Illinois budget fight leaves universities in lurch

(Illinois Springfield/Flickr)

Illinois' public universities are being forced once again to plan to operate without state funding after going nearly the entire 2015-16 school year without receiving any support amid the budget standoff between Republican Gov. Bruce Rauner and Democratic leaders in the Legislature.

A six-month spending plan that has kept schools afloat runs out Dec. 31, the Herald & Review reported. There's no indication Rauner and top Democrats are close to reaching a deal on a budget for the rest of the school year.
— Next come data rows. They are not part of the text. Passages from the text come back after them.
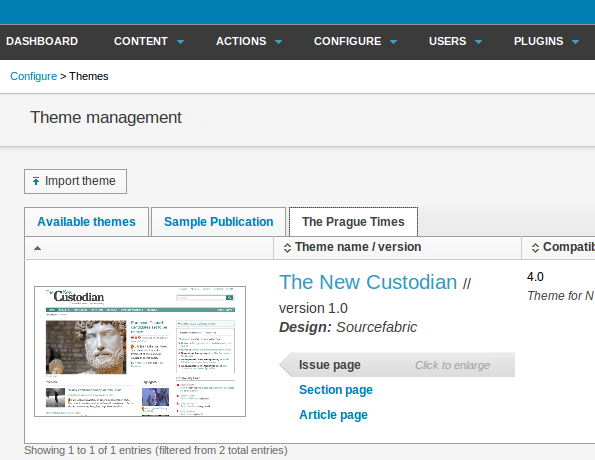
Task: Click the Issue page left-pointing arrow marker
Action: tap(286, 365)
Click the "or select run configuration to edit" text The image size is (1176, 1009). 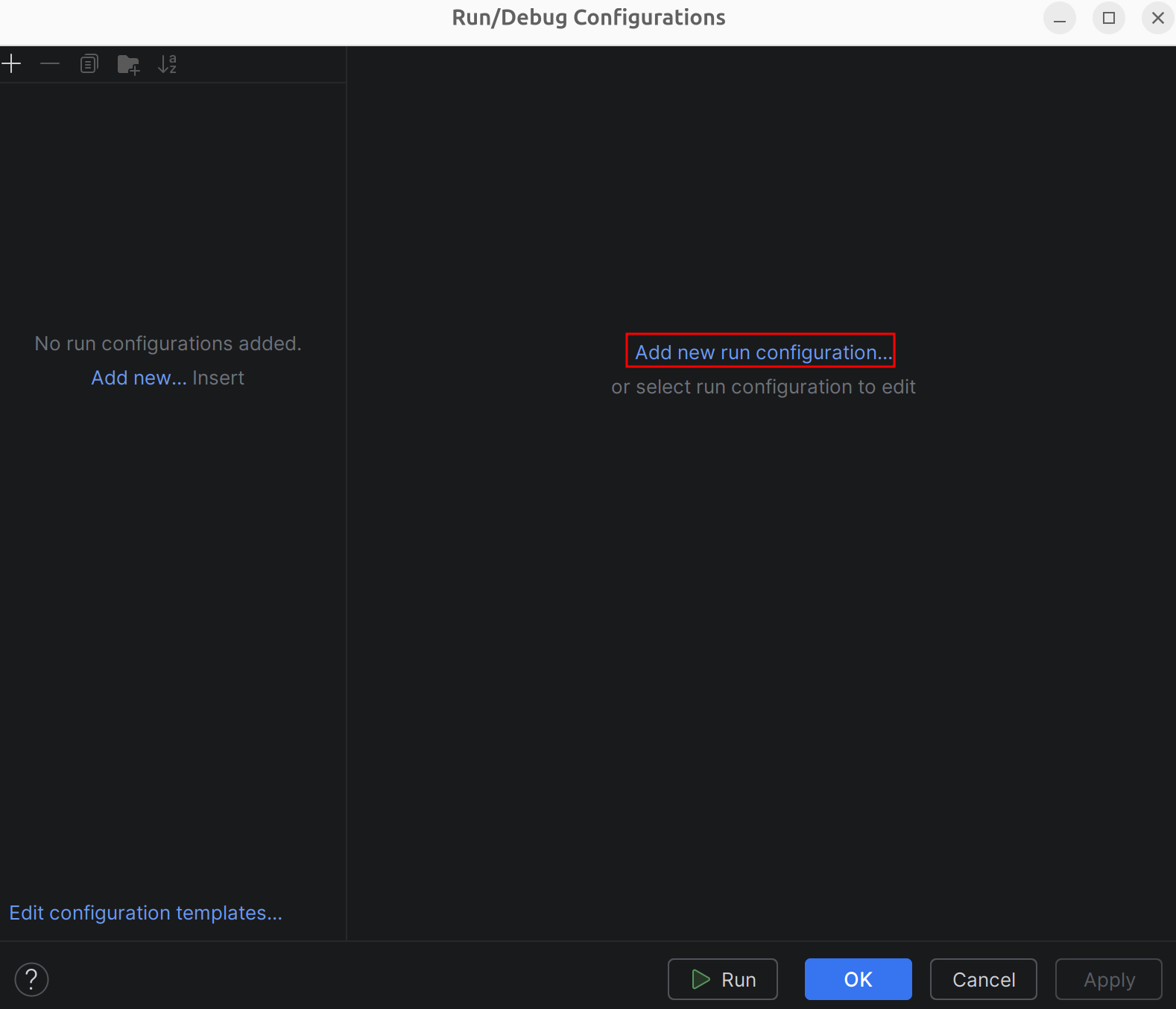pos(763,387)
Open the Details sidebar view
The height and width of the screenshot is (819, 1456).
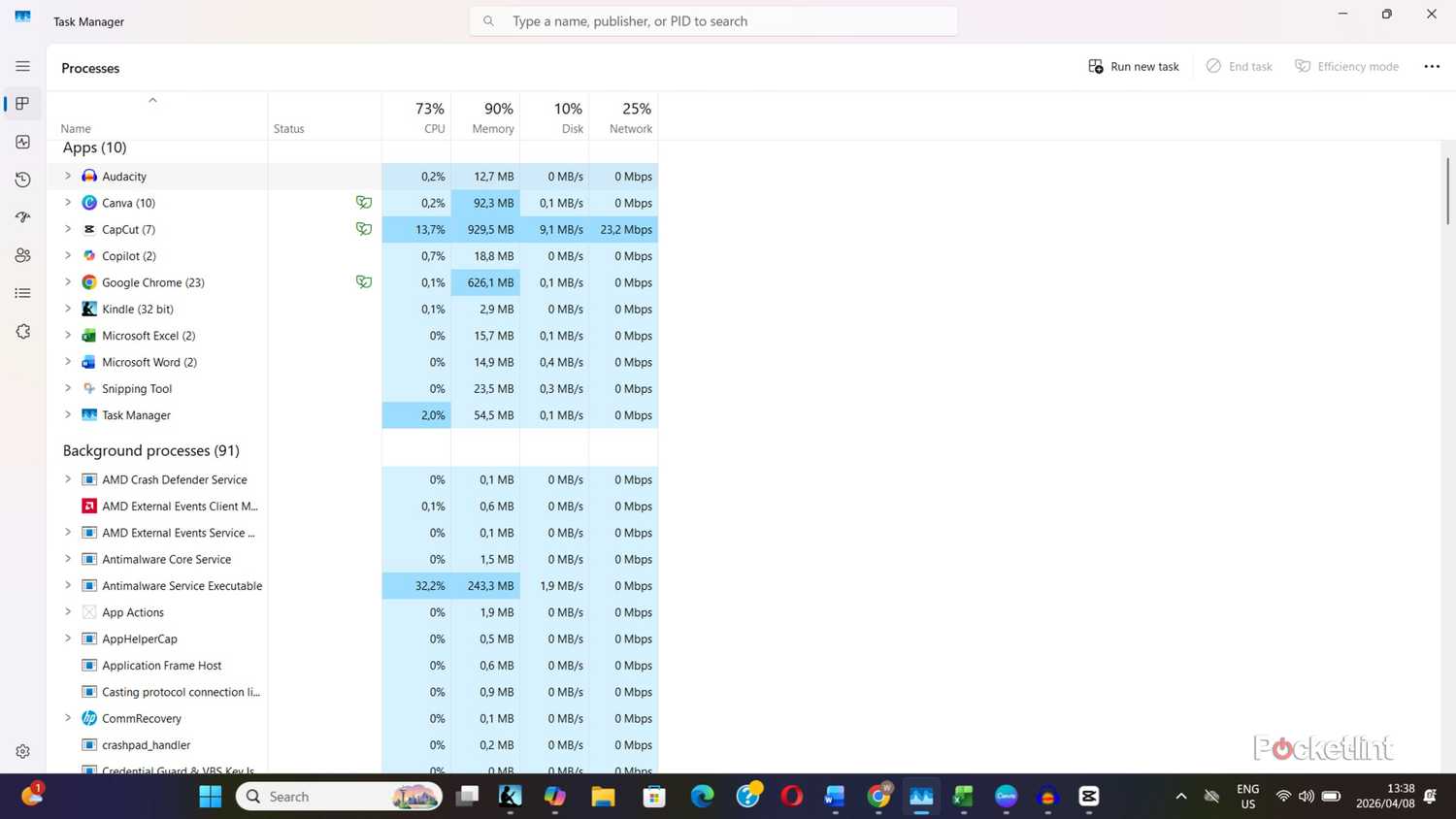pos(22,292)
The four top legislative leaders and the governor had been meeting behind closed doors during and after the Legislature's fall veto session, but Rauner canceled a Thursday meeting after House Democrats indicated they wouldn't present a budget proposal. Democrats said the governor is constitutionally obligated to present a budget plan.

"There's a great deal of uncertainty because we just don't know when lawmakers are going to come together on an agreement," said John Charles, executive director for governmental and public affairs at Southern Illinois University. "That creates a lot of angst."

The six-month spending plan approved in June released $1 billion for higher education, which included $646 million operations at the state's nine public university systems.

Along with $350 million operating money from an emergency funding measure in April, the stopgap brought the universities hit hardest by the impasse -- Eastern Illinois, Western Illinois and Chicago State--up to 90 percent of the funding they received for the 2014-15 school year. The remaining universities were brought up to 82 percent funding.

The stopgap funding could be used for expenses through Dec. 31. However, many of the universities devoted the money to expenses form last school year.